Small businesses selling cloud services at risk under new SBA rule
A new SBA rule may effectively block agencies from buying cloud services through small business set aside contracts.
Call it the law of unintended consequences but a new acquisition regulation that went into effective June 30 just might knock small businesses out of the business of reselling cloud services.
In the 2013 National Defense Authorization Act, Congress made what on the surface is a minor tweak to requirements limiting subcontracting on set aside contracts.
Under the old law, the small business prime or a small business subcontractor had to perform more than 50 percent of the work under a set aside contract.
But with the 2013 NDAA, the language was changed from labor to the price of the contract.
The idea has always been a noble one – restrict subcontracting so that small businesses aren’t used as fronts for large businesses. The government wants to avoid small business winning a contract only to have a large business subcontractor do the bulk of the work and reap the bulk of the revenue.
But this change from labor to price might have significant ramifications for companies reselling cloud services.
As one source told me, cloud services can represent the bulk of the value of a contract, sometimes as much as 90 percent or more.
Under the new SBA rule, a small business would have to double the cost of the cloud services in order to stay in compliance. In other words, if it is a contract that has $100,000 of cloud services to be provided, the small business would have to charge the government at least $200,000 to comply with the SBA rule.
If they don’t comply, they face a $500,000 penalty.
To complicate matters even more, many small businesses that have cloud services as part of their GSA schedule generally only add a 7 percent margin to the cost of the services, according to my source.
So now, the dilemma they face is they have to charge significantly more than their GSA schedule price to avoid the penalty under the new SBA rule. But if they do that, they are exposed to the risk of a False Claims Act lawsuit because they are charging significantly more than the price on the GSA schedule.
No matter what they do, it appears that small businesses trying to sell cloud services through a set aside contract are going to violate one rule or the other.
This issue came to my attention via a bid protest decision involving a Bureau of Prisons contract for cloud services.
It was a set aside contract and the bureau wanted a small business that could sell it cloud services from Amazon Web Services. The solicitation was protested by InfoReliance, a large business. No award had been made yet.
InfoReliance argued that the bureau was going to award a contract to small business that would be unable to comply with the new regulation.
Because no small business can comply with the law, the agency violated the rule of two and couldn’t reasonably say it found two or more qualified small businesses.
The agency also would not be able to find small businesses “responsible” because they’d be unable to comply with the new regulations.

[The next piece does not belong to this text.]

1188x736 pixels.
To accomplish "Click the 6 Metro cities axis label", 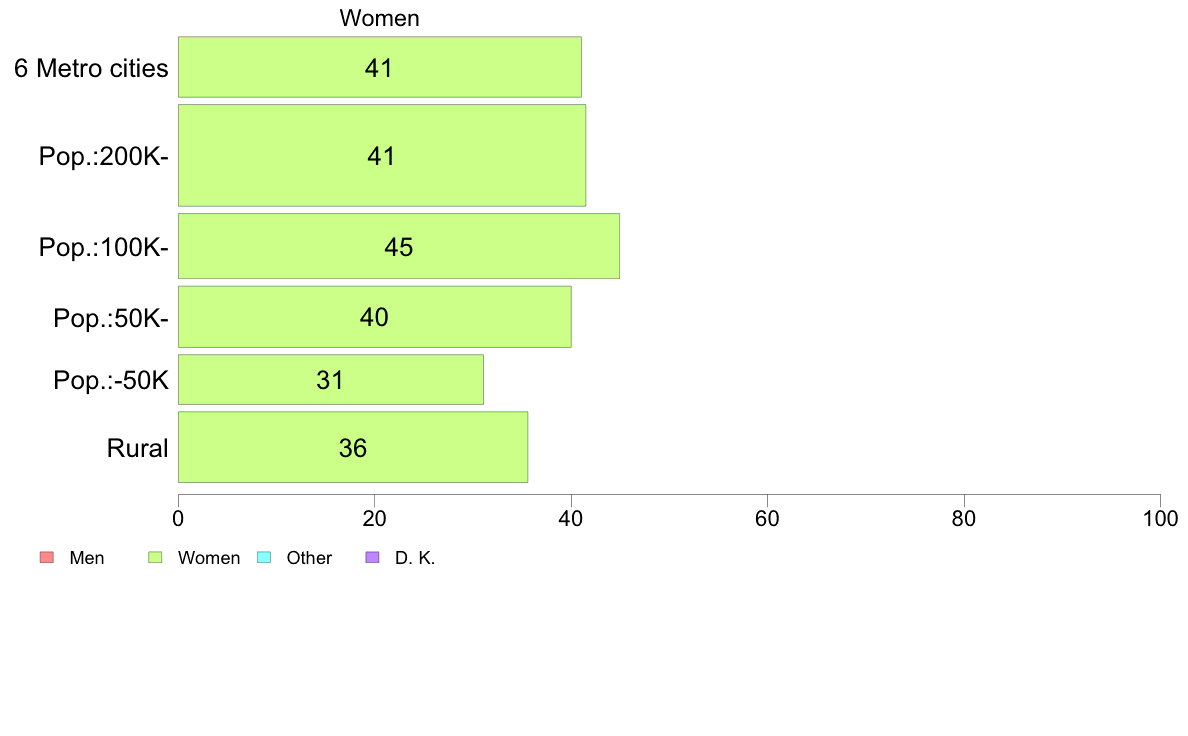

The Government Accountability Office shot InfoReliance down on the rule of two argument because this set aside contract was being run through the schedules and the rule of two doesn’t apply. GSA backed this up as well in a letter responding to questions from GAO.
Under Federal Acquisition Regulations, the government can set aside a schedule order without determining if two or more small businesses can provide the work. So, no rule of two analyses is necessary, even though the Bureau of Prisons conducted one.
As part of their investigation, GAO also reached out to SBA, and it is in that letter that the subcontracting issue gets explored more fully. (SBA provided a copy of their letter to me.)
SBA agrees with GAO and GSA that the rule of two doesn’t apply for this contract because regulations don’t require it.
But here is where it gets interesting. SBA said that if the rule of two were required, the bureau would not be able to satisfy the rule “because the solicitation requires that the contract be subcontracted almost entirely to AWS and therefore does not allow a small business awardee to comply with the limitations on subcontracting,” SBA wrote.
In other words, SBA agrees with InfoReliance’s argument in the protest.
SBA recommended that the agency restructure the solicitation so it isn’t a set aside contract. The Bureau of Prisons can target a small business prime under a different part of the FAR and the limitation on subcontracting wouldn’t apply, they said.
The Bureau of Prisons may be doing that. The agency hasn’t responded to a request for comment, and I can’t find evidence of an award being made yet.
Given SBA’s comments, it struck me as odd that GAO didn’t rule in InfoReliance’s favor. But it appears that GAO has ruled in this and previous cases that contracting officers have wide discretion to set aside schedule orders for small businesses.
There was apparently no violation of any law or regulation by setting aside this schedule order.
As for the limitations on subcontracting regulations, GAO said InfoReliance “put the cart before the proverbial horse.” The determination of whether a small business can comply with the subcontracting limitation is made as part of the award decision.
Apparently, the Bureau of Prisons hadn’t gotten that far when InfoReliance filed their protest.
In the meantime, what are small businesses who want to resell cloud services to do?
I don’t know. According to a source I have at Amazon Web Services, I know they are aware of the issue. But I received no response from AWS when I reached out for an official comment.
This regulation is very new, so it likely will take some more time before all of the ramifications come to light. Perhaps there is a simple work around as SBA suggested. We’ll just have to wait and see.